▶ _Assignment_
Omit the pictures and output every entry below exactly as written.

▶ _Raw data_
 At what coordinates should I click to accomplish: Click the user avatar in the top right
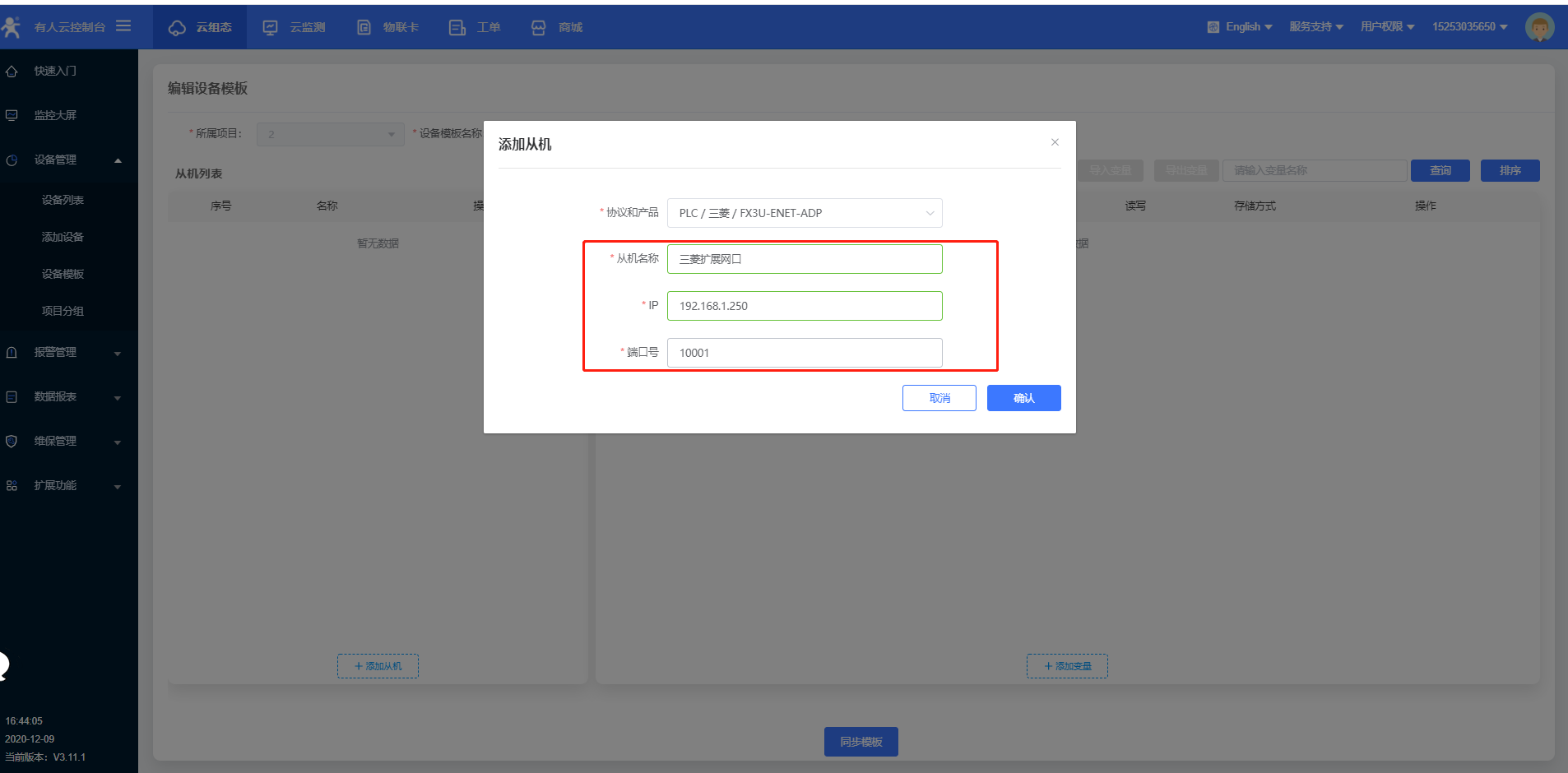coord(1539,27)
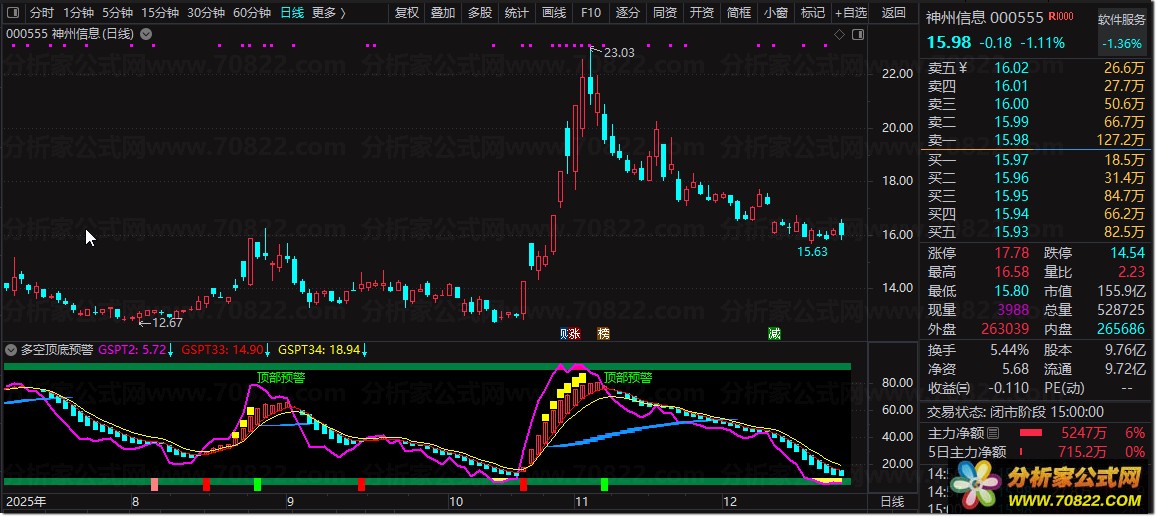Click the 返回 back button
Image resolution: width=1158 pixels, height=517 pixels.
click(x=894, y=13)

▶ _Result for this exercise_
 At what coordinates should I click to accomplish: Click the user avatar in the top right
coord(1539,27)
Click the 返回 back button
Image resolution: width=1158 pixels, height=517 pixels.
click(x=894, y=13)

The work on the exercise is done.